§ **DATASET RECORDS**
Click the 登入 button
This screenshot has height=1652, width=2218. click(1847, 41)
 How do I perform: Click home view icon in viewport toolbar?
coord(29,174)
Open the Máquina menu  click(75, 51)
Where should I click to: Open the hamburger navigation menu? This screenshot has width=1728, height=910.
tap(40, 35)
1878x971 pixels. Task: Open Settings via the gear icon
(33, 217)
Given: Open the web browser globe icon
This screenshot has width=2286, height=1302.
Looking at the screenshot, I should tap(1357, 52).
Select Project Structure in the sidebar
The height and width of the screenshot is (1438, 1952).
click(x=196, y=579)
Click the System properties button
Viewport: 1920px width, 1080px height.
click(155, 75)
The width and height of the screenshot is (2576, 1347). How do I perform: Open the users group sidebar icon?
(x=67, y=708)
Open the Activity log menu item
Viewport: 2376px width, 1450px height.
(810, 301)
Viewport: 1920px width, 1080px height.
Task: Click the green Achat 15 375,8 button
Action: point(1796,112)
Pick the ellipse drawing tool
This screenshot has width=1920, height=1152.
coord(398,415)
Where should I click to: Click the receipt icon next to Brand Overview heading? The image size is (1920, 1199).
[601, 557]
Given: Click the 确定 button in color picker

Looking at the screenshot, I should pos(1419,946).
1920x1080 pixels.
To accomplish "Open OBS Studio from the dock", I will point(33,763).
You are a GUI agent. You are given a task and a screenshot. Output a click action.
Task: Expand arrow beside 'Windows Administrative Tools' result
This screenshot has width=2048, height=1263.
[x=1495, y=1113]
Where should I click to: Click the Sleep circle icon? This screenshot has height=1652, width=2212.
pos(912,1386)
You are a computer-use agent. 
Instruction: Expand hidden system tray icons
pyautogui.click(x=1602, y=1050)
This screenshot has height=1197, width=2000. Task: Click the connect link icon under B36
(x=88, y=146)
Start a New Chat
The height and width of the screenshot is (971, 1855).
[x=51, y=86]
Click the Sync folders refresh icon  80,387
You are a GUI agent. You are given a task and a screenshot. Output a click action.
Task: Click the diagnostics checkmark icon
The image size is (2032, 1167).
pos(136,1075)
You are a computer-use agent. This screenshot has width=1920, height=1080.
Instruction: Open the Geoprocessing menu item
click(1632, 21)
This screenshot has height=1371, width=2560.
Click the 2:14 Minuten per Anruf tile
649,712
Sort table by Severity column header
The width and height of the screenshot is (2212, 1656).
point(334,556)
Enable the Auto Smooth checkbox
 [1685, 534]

§ **WORK INSTRUCTION**
Line by line, reproduce the data exactly as given.

§ **WRITTEN RESPONSE**
Click the 登入 button
This screenshot has height=1652, width=2218. click(1847, 41)
 How do I perform: Click home view icon in viewport toolbar?
coord(29,174)
Open the Máquina menu  click(75, 51)
Where should I click to: Open the hamburger navigation menu? This screenshot has width=1728, height=910.
tap(40, 35)
1878x971 pixels. Task: Open Settings via the gear icon
(33, 217)
Given: Open the web browser globe icon
This screenshot has width=2286, height=1302.
Looking at the screenshot, I should tap(1357, 52).
Select Project Structure in the sidebar
The height and width of the screenshot is (1438, 1952).
click(x=196, y=579)
Click the System properties button
Viewport: 1920px width, 1080px height.
click(155, 75)
The width and height of the screenshot is (2576, 1347). How do I perform: Open the users group sidebar icon?
(x=67, y=708)
Open the Activity log menu item
Viewport: 2376px width, 1450px height.
(810, 301)
Viewport: 1920px width, 1080px height.
Task: Click the green Achat 15 375,8 button
Action: point(1796,112)
Pick the ellipse drawing tool
This screenshot has width=1920, height=1152.
coord(398,415)
Where should I click to: Click the receipt icon next to Brand Overview heading? The image size is (1920, 1199).
[601, 557]
Given: Click the 确定 button in color picker

Looking at the screenshot, I should pos(1419,946).
1920x1080 pixels.
To accomplish "Open OBS Studio from the dock", I will point(33,763).
You are a GUI agent. You are given a task and a screenshot. Output a click action.
Task: Expand arrow beside 'Windows Administrative Tools' result
This screenshot has width=2048, height=1263.
[x=1495, y=1113]
Where should I click to: Click the Sleep circle icon? This screenshot has height=1652, width=2212.
pos(912,1386)
You are a computer-use agent. 
Instruction: Expand hidden system tray icons
pyautogui.click(x=1602, y=1050)
This screenshot has height=1197, width=2000. Task: Click the connect link icon under B36
(x=88, y=146)
Start a New Chat
The height and width of the screenshot is (971, 1855).
[x=51, y=86]
Click the Sync folders refresh icon  80,387
You are a GUI agent. You are given a task and a screenshot. Output a click action.
Task: Click the diagnostics checkmark icon
The image size is (2032, 1167).
pos(136,1075)
You are a computer-use agent. This screenshot has width=1920, height=1080.
Instruction: Open the Geoprocessing menu item
click(1632, 21)
This screenshot has height=1371, width=2560.
Click the 2:14 Minuten per Anruf tile
649,712
Sort table by Severity column header
The width and height of the screenshot is (2212, 1656).
point(334,556)
Enable the Auto Smooth checkbox
 [1685, 534]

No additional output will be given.